*** Block opens ***

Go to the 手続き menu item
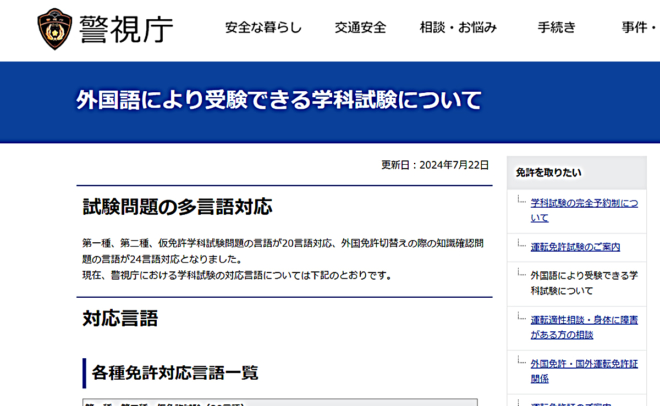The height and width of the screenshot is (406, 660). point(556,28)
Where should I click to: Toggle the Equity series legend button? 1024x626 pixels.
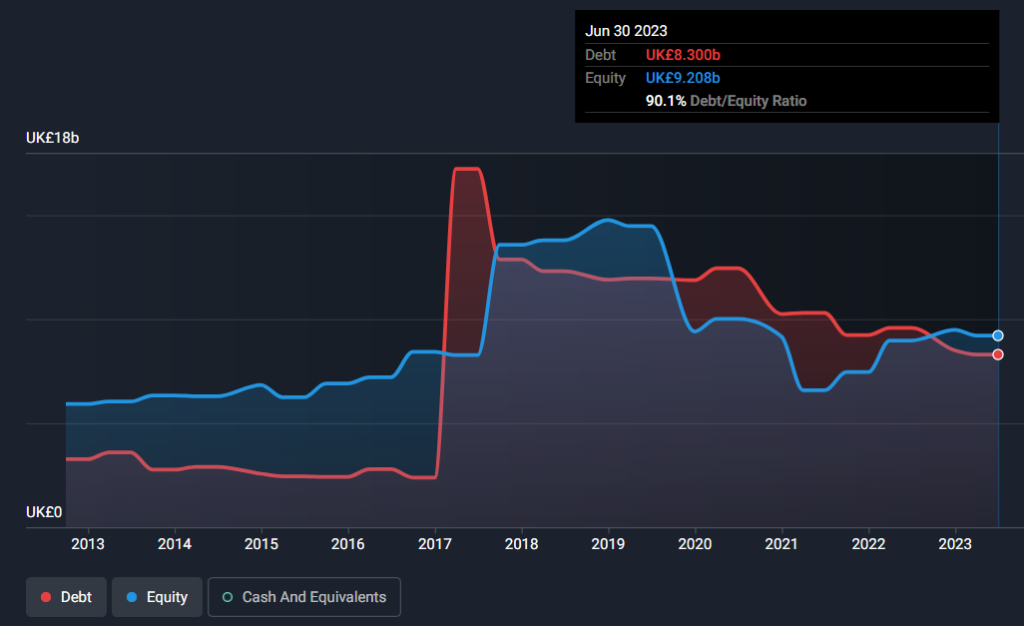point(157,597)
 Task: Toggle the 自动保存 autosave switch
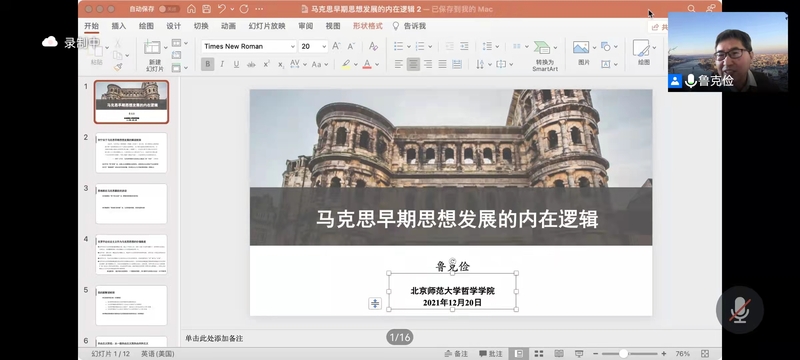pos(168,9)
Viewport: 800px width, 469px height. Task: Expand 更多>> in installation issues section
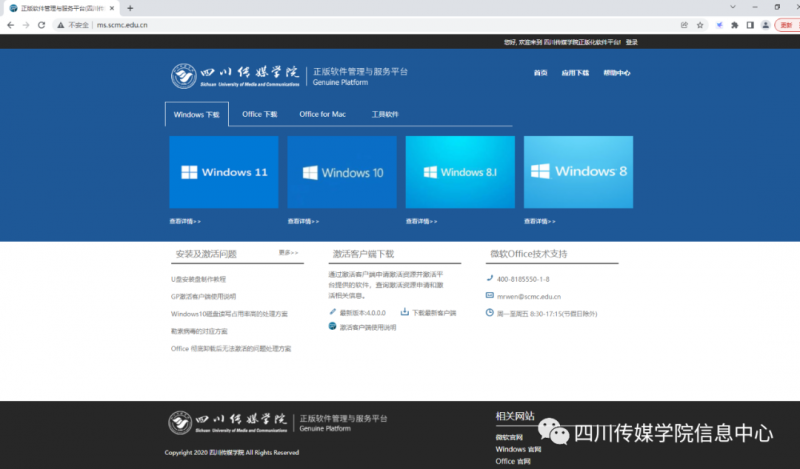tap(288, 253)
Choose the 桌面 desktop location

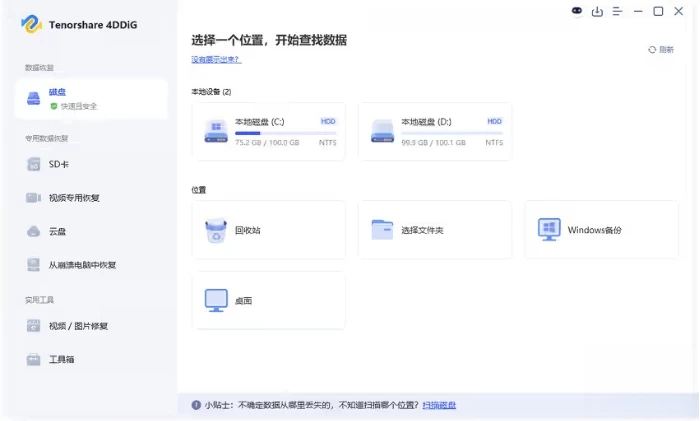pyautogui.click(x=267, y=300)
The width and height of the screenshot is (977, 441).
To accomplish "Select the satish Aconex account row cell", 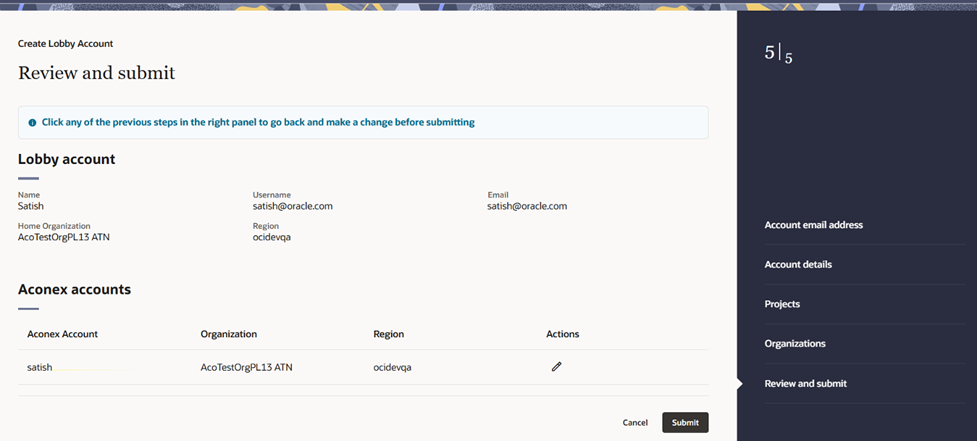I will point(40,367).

*** Block closes ***
*** Block opens ***

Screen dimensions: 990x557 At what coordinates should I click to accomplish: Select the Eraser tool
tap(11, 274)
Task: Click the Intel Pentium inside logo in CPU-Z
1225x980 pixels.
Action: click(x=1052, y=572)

*** Block closes ***

The expected output is the lines above from the one containing "Where should I" to the one containing "The width and", both ends included, reproduced exactly with every picture left out.

Output:
Where should I click to: Toggle the Equity series legend button? 1024x626 pixels.
point(157,597)
 Task: Toggle the 自动保存 autosave switch
pos(168,9)
Viewport: 800px width, 469px height. Task: Expand 更多>> in installation issues section
tap(288, 253)
Choose the 桌面 desktop location

pyautogui.click(x=267, y=300)
The width and height of the screenshot is (977, 441).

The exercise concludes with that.